The costermongering class or order has also its many varieties. These appear to be in the following proportions: One-half of the entire class are costermongers proper, that is to say, the calling with them is hereditary, and perhaps has been so for many generations; while the other half is composed of three-eighths Irish, and one-eighth mechanics, tradesmen, and Jews.

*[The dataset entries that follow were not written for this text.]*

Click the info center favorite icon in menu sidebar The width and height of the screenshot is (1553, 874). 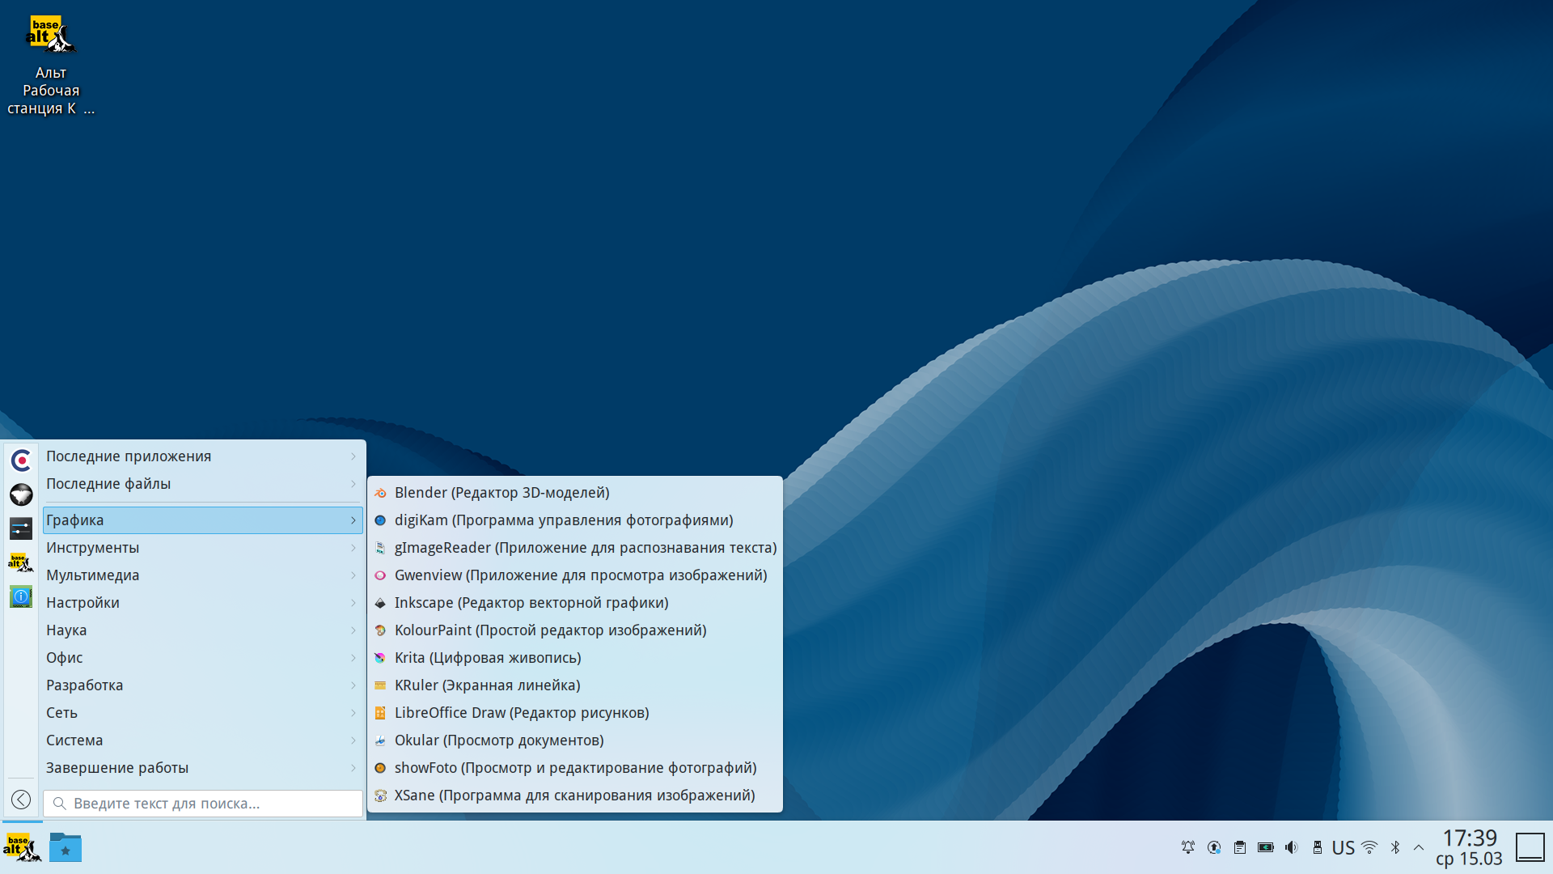click(x=21, y=597)
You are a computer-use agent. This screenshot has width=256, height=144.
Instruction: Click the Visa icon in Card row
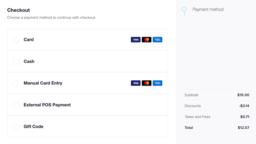click(136, 39)
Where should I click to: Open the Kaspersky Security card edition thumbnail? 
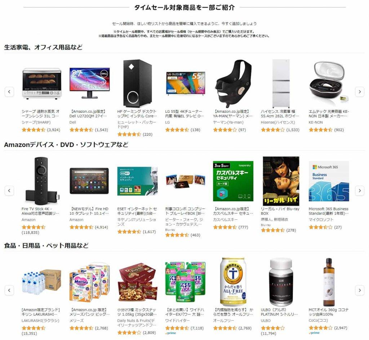[x=233, y=181]
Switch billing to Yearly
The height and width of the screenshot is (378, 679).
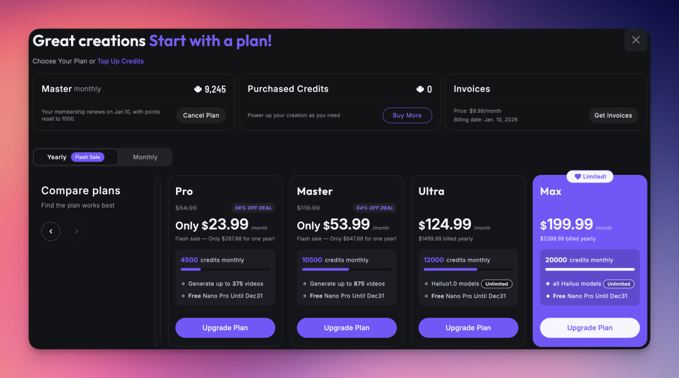pos(57,157)
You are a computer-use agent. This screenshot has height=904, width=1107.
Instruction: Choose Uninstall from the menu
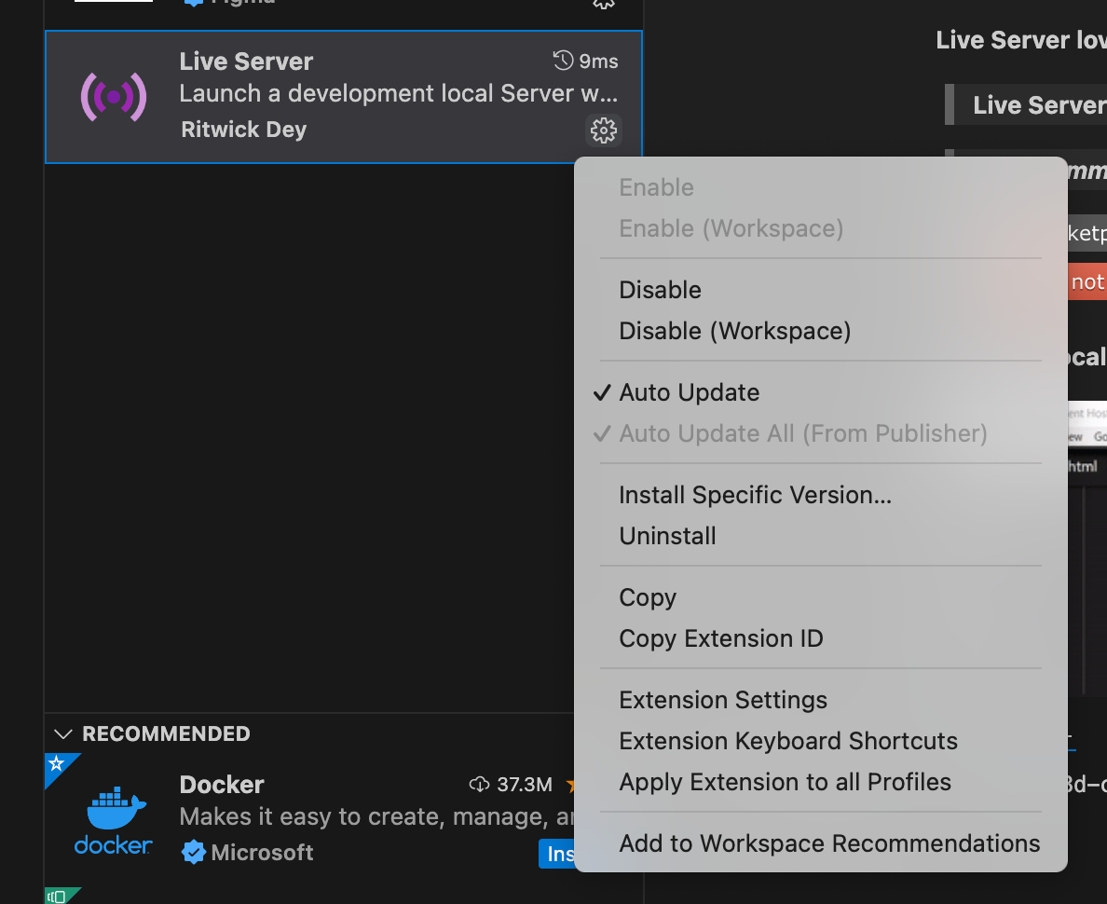coord(667,536)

Under the term ‘costermonger’ is here included only such ‘street-sellers’ as deal in fish, fruit, and vegetables, purchasing their goods at the wholesale ‘green’ and fish markets. Of these some carry on their business at the same stationary stall or ‘standing’ in the street, while others go on ‘rounds’. The itinerant costermongers, as contradistinguished from the stationary street-fishmongers and greengrocers, have in many instances regular rounds, which they go daily, and which extend from two to ten miles. The longest are those which embrace a suburban part; the shortest are through streets thickly peopled by the poor, where duly to ‘work’ a single street consumes, in some instances, an hour. There are also ‘chance’ rounds. Men ‘working’ these carry their wares to any part in which they hope to find customers. The costermongers, moreover, diversify their labours by occasionally going on a country round, travelling on these excursions, in all directions, from thirty to ninety and even a hundred miles from the metropolis. Some, again, confine their callings chiefly to the neighbouring races and fairs.